Adriano Salamone is the Director of Partnerships at esports and influencer talent agency, Rumble Gaming. From his humble beginnings as a competitive player to his contributions to the early success of Enthusiast Gaming, Adriano has become an expert in esports industry navigation.
NGame: How did you get involved in esports?
Adriano Salamone: I actually got involved in esports back when I was 14 years old, playing Counter-Strike for Cal-IM (Cyberathlete Amateur League). We had a local group in the Ontario system. In college or just after, I had a few chats with the owners of esports teams. Everything was so grassroots. There were no major teams, really, but a few were percolating. Back then, you could pretty much talk to anybody if you offered to help. Here and there, a few opportunities came up, and the next thing you know, I was working a full-time position at a recruiting agency while working a commission-only sales job for Enthusiast Gaming. After awhile, I decided to quit the recruiting agency and was able to work for Enthusiast Gaming full time.
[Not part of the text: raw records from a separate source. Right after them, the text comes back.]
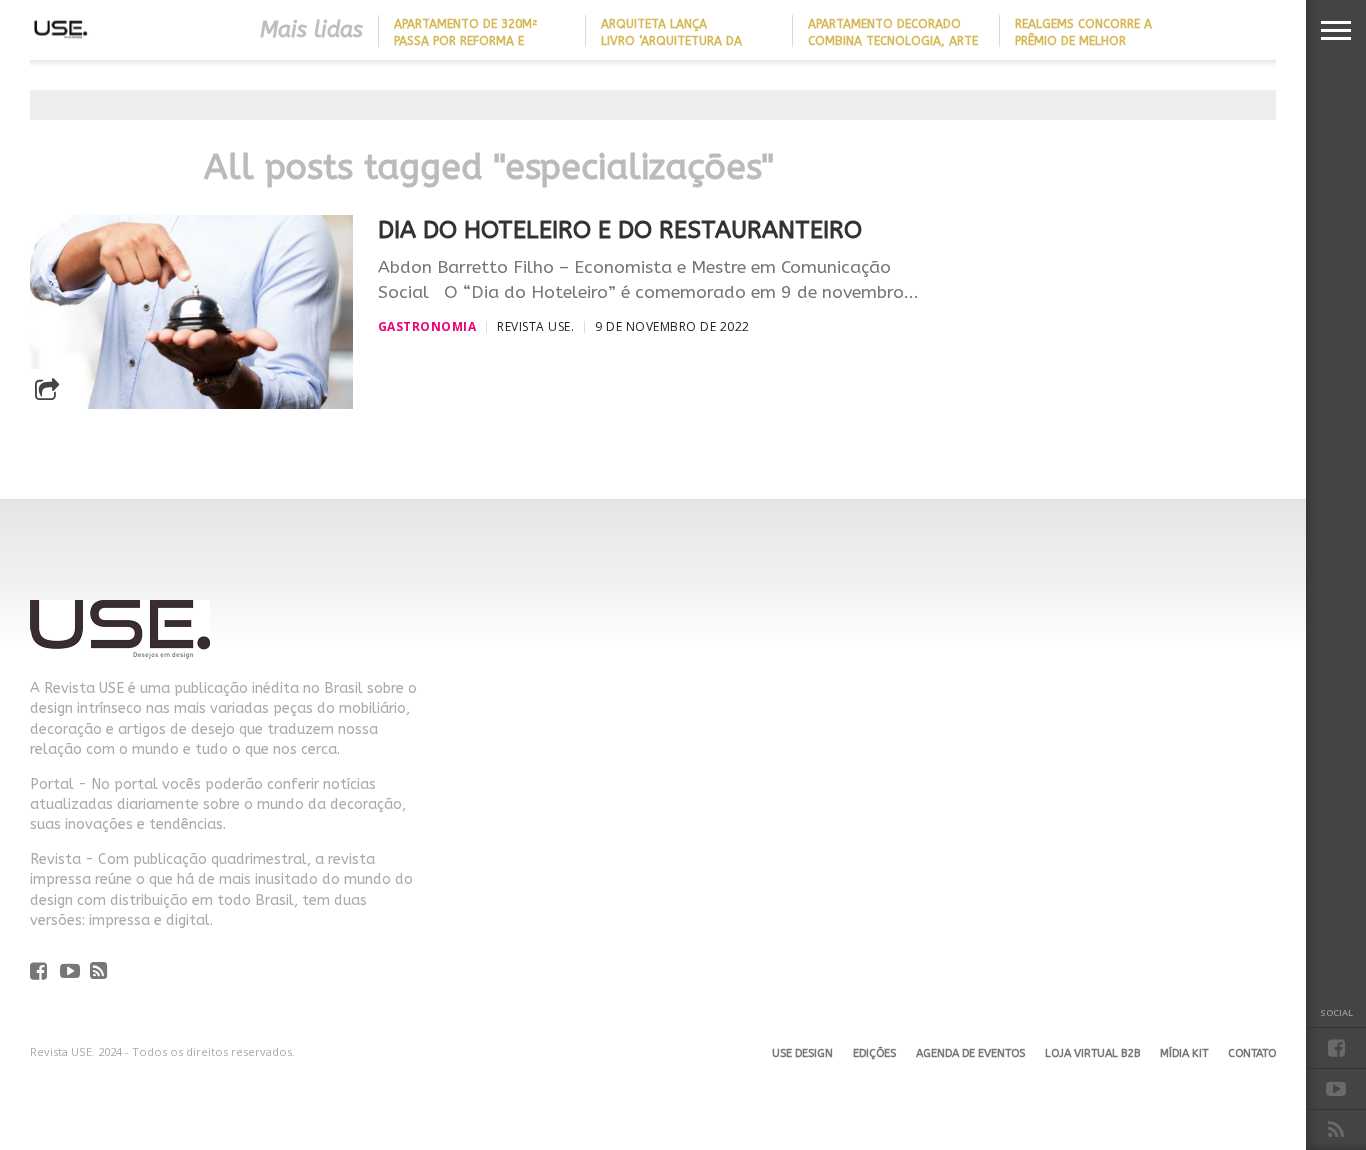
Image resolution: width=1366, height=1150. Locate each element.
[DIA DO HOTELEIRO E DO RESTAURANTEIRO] (191, 403)
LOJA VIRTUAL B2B (1092, 1053)
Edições (874, 1053)
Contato (1252, 1053)
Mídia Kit (1184, 1053)
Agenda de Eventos (970, 1053)
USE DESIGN (802, 1053)
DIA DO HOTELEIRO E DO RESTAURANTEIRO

They had a tiny office with about three desks in it. I started selling ad space for the team, then booths for EGLX. It had actually started as a Super Smash Bros. tournament in a pizzeria basement, so kudos to the determination that helped it grow to what it has become. We were expecting 10,000 people that year, and 24,000 showed up. We were flabbergasted. Nothing ever goes perfectly as planned in esports, so there are always funny stories about events. That’s how I essentially got involved.
NGame: What are your responsibilities in your current position?
Adriano Salamone: That’s easy to answer, but difficult to explain. “Find opportunities that make revenue,” is probably the best way to word it, but the pathway isn’t always clear. At the end of the day, my main responsibility is to look at an opportunity and find out who will pay for it, and what revenue will be generated from it. It is actually complex to put into motion. To be honest, everyone in this industry has a very big vision, and everything is going to make $10 million. However, is it actually? I’m a bit of a downer for a lot of conversations I go into (laughs) because I’m kind of the stoic one in the background saying, “are you sure about this?”
I have a sales team that I support when it comes to being brought into conversations. There’s no set formula for this in esports. A great comparison is [traditional] sports, right? If you want to advertise during the Super Bowl, you can get a commercial, you can get on the field itself through localized broadcast or physical placement, etc. It’s all set and dry. When you turn to esports, there are social media packages, logos on jerseys, etc. There’s just so much to talk about that when you go in [to a meeting], you realize that everyone is inundated with esports and confused by it. Esports not only has about eight different genres but in each of those, about ten different games that each have communities that you can potentially work with.
NGame: What advice would you give someone looking to get started in esports?
Adriano Salamone: Rely on yourself. Tides rise all ships, or however, the saying goes. The thing about esports is that there are very few experts. When it comes to being an expert, you have an opportunity. If you work hard at it and you keep working at it, then eventually, you will become that expert that people turn to. When it comes to doing things, just find a way to get it done because it’s likely that other people have not gotten it done or don’t know how to.
That’s where a lot of people falter. It’s easy to fill out a form, but it’s not easy to create the form that you have to fill out. But someone’s got to be that person.